## Document section
=== Section Start ===

FIG. 5 illustrates a computing system 500 that is arranged in a point-to-point (PtP) configuration, according to an embodiment. In particular, FIG. 5 shows a system where processors, memory, and input/output devices are interconnected by a number of point-to-point interfaces. The operations discussed with reference to FIGS. 1-4 may be performed by one or more components of the system 500.

As illustrated in FIG. 5, the system 500 may include several processors, of which only two, processors 502 and 504 are shown for clarity. The processors 502 and 504 may each include a local memory controller hub (MCH) 506 and 508 to enable communication with memories 510 and 512. The memories 510 and/or 512 may store various data such as those discussed with reference to the memory 114 of FIGS. 1 and/or 4. Also, MCH 506 and 508 may include the memory controller 120 in some embodiments. Furthermore, system 500 includes logic 125, SSD 130, and/or logic 160 (which may be coupled to system 500 via bus 540/544 such as illustrated, via other point-to-point connections to the processor(s) 502/504 or chipset 520, where logic 125 is incorporated into chipset 520, etc. in various embodiments).

In an embodiment, the processors 502 and 504 may be one of the processors 402 discussed with reference to FIG. 4. The processors 502 and 504 may exchange data via a point-to-point (PtP) interface 514 using PtP interface circuits 516 and 518, respectively. Also, the processors 502 and 504 may each exchange data with a chipset 520 via individual PtP interfaces 522 and 524 using point-to-point interface circuits 526, 528, 530, and 532. The chipset 520 may further exchange data with a high-performance graphics circuit 534 via a high-performance graphics interface 536, e.g., using a PtP interface circuit 537. As discussed with reference to FIG. 4, the graphics interface 536 may be coupled to a display device (e.g., display 417) in some embodiments.

In one embodiment, one or more of the cores 106 and/or processor cache 108 of FIG. 1 may be located within the processors 502 and 504 (not shown). Other embodiments, however, may exist in other circuits, logic units, or devices within the system 500 of FIG. 5. Furthermore, other embodiments may be distributed throughout several circuits, logic units, or devices illustrated in FIG. 5.

The chipset 520 may communicate with a bus 540 using a PtP interface circuit 541. The bus 540 may have one or more devices that communicate with it, such as a bus bridge 542 and I/O devices 543. Via a bus 544, the bus bridge 542 may communicate with other devices such as a keyboard/mouse 545, communication devices 546 (such as modems, network interface devices, or other communication devices that may communicate with the computer network 403, as discussed with reference to network interface device 430 for example, including via antenna 431), audio I/O device, and/or a data storage device 548. The data storage device 548 may store code 549 that may be executed by the processors 502 and/or 504.

=== Section End ===

## Exercise data
=== Section Start ===

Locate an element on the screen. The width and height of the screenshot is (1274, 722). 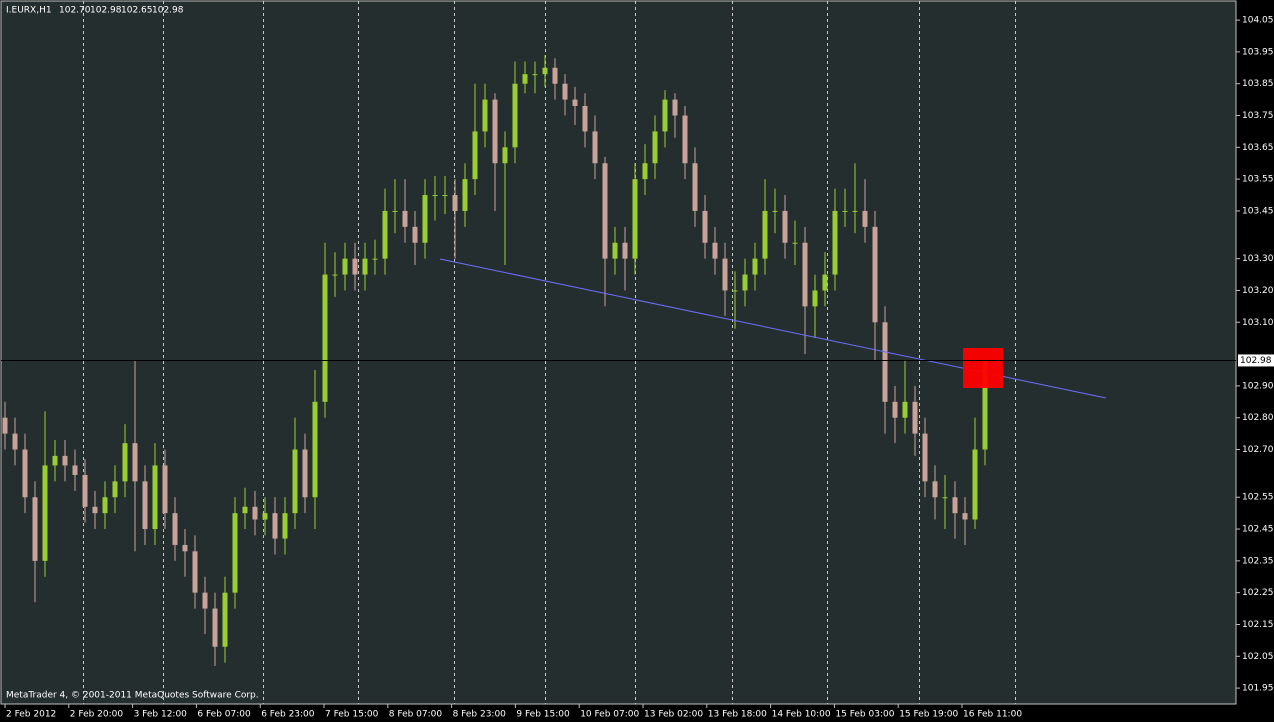
x-tick-label: 3 Feb 12:00 is located at coordinates (161, 715).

=== Section End ===

## Exercise set
(a) From the passage on the point-to-point computing system above, write out the portion that begins at the words "In one embodiment, one" and stops after the words "illustrated in FIG. 5.".
(b) Decide whether each statement below agrees with the passage on the point-to-point computing system above. Answer yes or no for each, and quote the deciding words from the passage.
(i) FIG. 5 shows only two of the system's processors, for clarity.
(ii) Processors 502 and 504 exchange data with each other over bus 540.
(iii) Data storage device 548 may store code that processors 502 and/or 504 can execute.
(c) According to the passage on the point-to-point computing system above, what does chipset 520 use to communicate with bus 540?

## Solution list
(a)
In one embodiment, one or more of the cores 106 and/or processor cache 108 of FIG. 1 may be located within the processors 502 and 504 (not shown). Other embodiments, however, may exist in other circuits, logic units, or devices within the system 500 of FIG. 5. Furthermore, other embodiments may be distributed throughout several circuits, logic units, or devices illustrated in FIG. 5.

(b)
(i) Yes: "of which only two, processors 502 and 504 are shown for clarity."
(ii) No: "The processors 502 and 504 may exchange data via a point-to-point (PtP) interface 514 using PtP interface circuits 516 and 518, respectively."
(iii) Yes: "The data storage device 548 may store code 549 that may be executed by the processors 502 and/or 504."

(c) Chipset 520 communicates with bus 540 using a PtP interface circuit 541.